===== Excerpt provided =====

Let $k_n$ be the number of
$n$-photon quenched skeletons. Quenched Wick contractions generate
$s_n=(2n-1)!!=(2n)!/2^n n!$ fermion-propagator diagrams
with $n$ loops. We form the generator $s(a)\equiv1+\sum_{n>0}s_n a^n$,
as a formal power series in the coupling $a$.
Then fermion self-energy diagrams
are generated by $1-1/s(a)$. Let $g_n$ be the number of
$n$-loop quenched vertex diagrams, generated by
$g(a)\equiv1+\sum_{n>0}g_n a^n$. Dyson equation~(\ref{DS1}) requires that
$1-1/s(a)=a g(a)s(a)$, which yields
the integer sequence
\begin{equation}
1,\,6,\,50,\,518,\,6354,\,89782,\,1435330,\,25625910,\,505785122,\,
10944711398\ldots
\label{gn}
\end{equation}
for $g_n$, revealing an error in the seventh and final entry of
sequence {\tt A005416} of Neil Sloane's on-line encyclopedia,
{\tt http://www.research.att.com/$\,\widetilde{}\,$njas/sequences}.
Then Dyson equation~(\ref{DS2}) shows that photon self-energy diagrams are
generated by $s(a)-1$. Finally, Dyson equation~(\ref{DS3}) requires that
\begin{equation}
g(a)=1+g(a)\sum_{n>0} k_n\left[a g^2(a)s^2(a)\right]^n
=\frac{s(a)-1}{as^2(a)}
\label{skn}
\end{equation}
Solving for $k_n$, we obtain the novel (and rather alarming) sequence
\begin{equation}
1,\,1,\,7,\,63,\,729,\,10113,\,161935,\,2923135,\,58547761,\,
1286468225\ldots
\label{kn}
\end{equation}

Our methods involve the zero-momentum-transfer vertex
\begin{equation}
\Gamma_0^\mu(p)\equiv\Gamma^\mu(p,p)
=\frac{\partial S^{-1}(p)}{\partial p_\mu}
\label{Ward}
\end{equation}
Hence we do not need to distinguish kernel terms related by
charge conjugation.
With 3 photons, one of the $7=1+2\times3$ skeletons is self-conjugate.
Thus there are $4=1+3$ essentially different 3-photon terms.
With 4 photons, 5 of the $63=5+2\times29$ skeletons are self-conjugate.

=====

Instruction 1
Answer these about the excerpt on counting quenched diagrams:
(a) What formula does it give for the number s_n of fermion-propagator diagrams with n loops?
(b) Which entry of sequence A005416 does it say is in error?
(c) With 4 photons, how many of the 63 skeletons are self-conjugate?
Instruction 2
Extend the excerpt on counting quenched diagrams, picking up from the point where it stops.
The data that comes next is separate material with no connection to this excerpt.

===== Given information =====

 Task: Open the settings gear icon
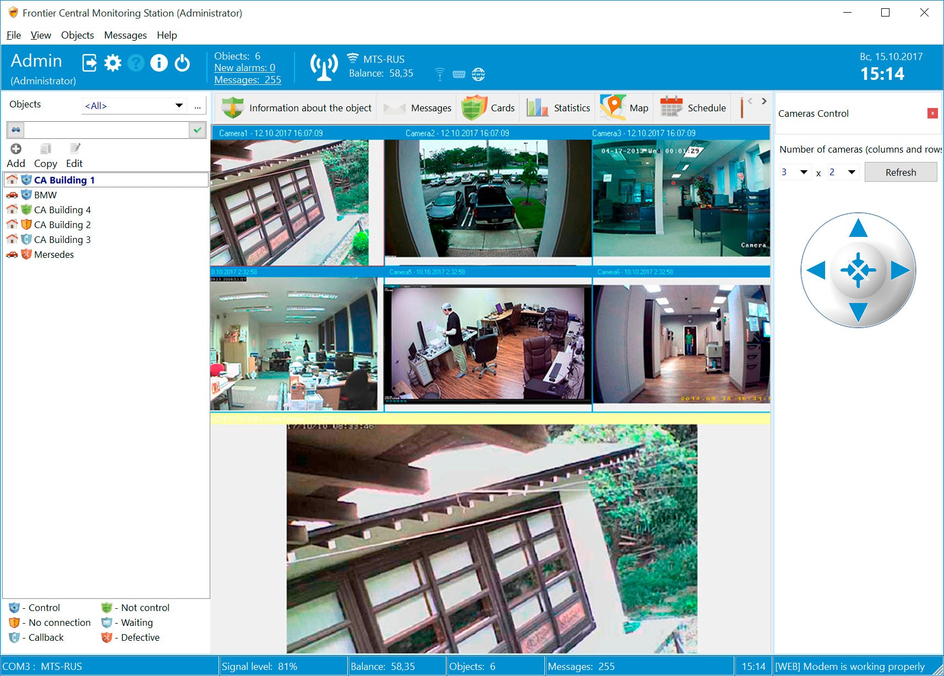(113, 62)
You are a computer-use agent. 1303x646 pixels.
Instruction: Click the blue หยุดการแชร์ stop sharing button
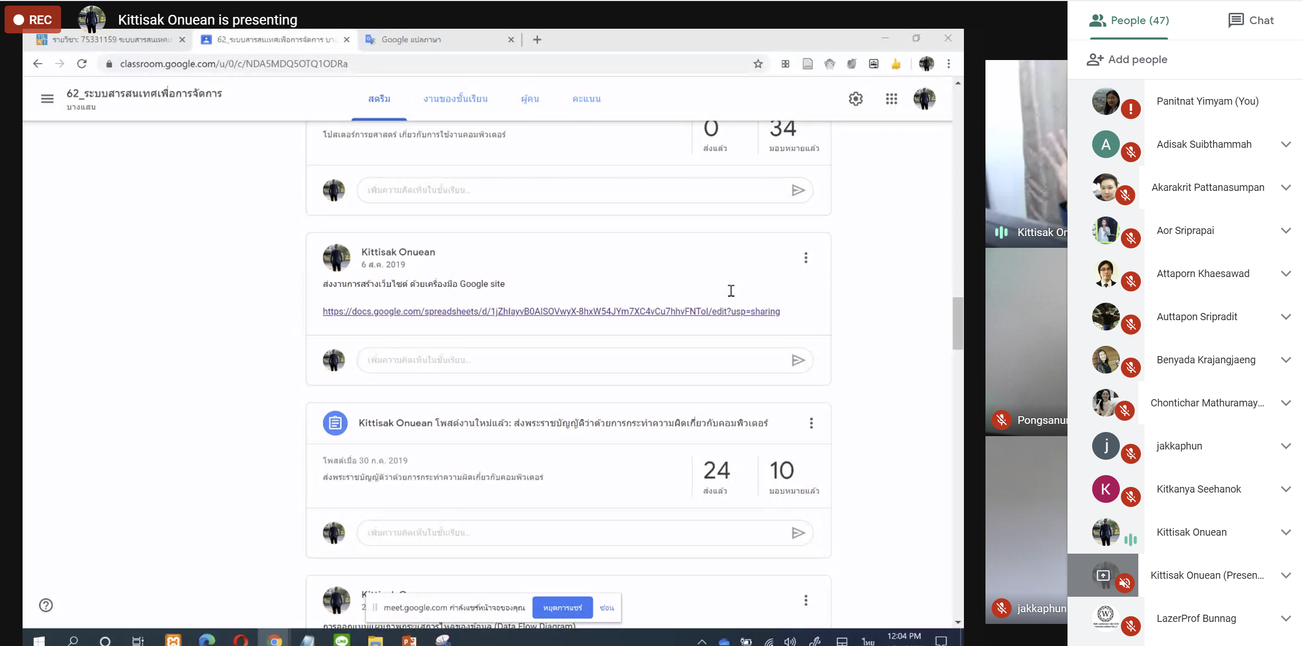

=====

Task result 1
(a) s_n = (2n-1)!! = (2n)!/2^n n!
(b) The seventh and final entry.
(c) 5

Task result 2
Thus there are $34=5+29$ essentially different 4-photon terms.
To identify each term, we give the Gauss code of the chord diagram
obtained by closing the fermion lines on the left and right
of the kernel. Starting from the closure on the left,
we pass through $2n$ vertices, on a circle, labelling
them by the $n$ chords that connect pairs of vertices.
The location of the closure on the right is indicated by a semicolon.
Thus the $n=1$ term is $K_1\equiv K(1;1)$, the $n=2$ term is
$K_2\equiv K(1,2;1,2)$,
and the $n=3$ terms are
$K_{3a}\equiv K(1,2,3;1,2,3)$, $K_{3b}\equiv K(1,2,3;1,3,2)$,
$K_{3c}\equiv K(1,2;3,1,2,3)$ and $K_{3d}\equiv K(1,2;3,2,1,3)$.
The 34 terms with $n=4$ photons are listed later.
The 4-loop scalar, vector and tensor vertices involve
$1+1+4+34=40$ kernel terms. First we consider the $\beta$ function,
which involves only $1+1+4=6$ kernel terms.

\subsubsection*{3.\quad Four-loop $\beta$ function of quenched QED}

A subdivergence-free Dyson-Schwinger method for the $\beta$ function
was developed in~\cite{BDK}, following the lead of~\cite{JWB}.
We expand the vertex
$\Gamma^\mu=\Gamma^\mu_0+k^\alpha\Gamma^\mu_\alpha+O(k^2)$
to first order in the photon momentum $k$, with subscript $\alpha$
denoting differentiation w.r.t.\ $k^\alpha$.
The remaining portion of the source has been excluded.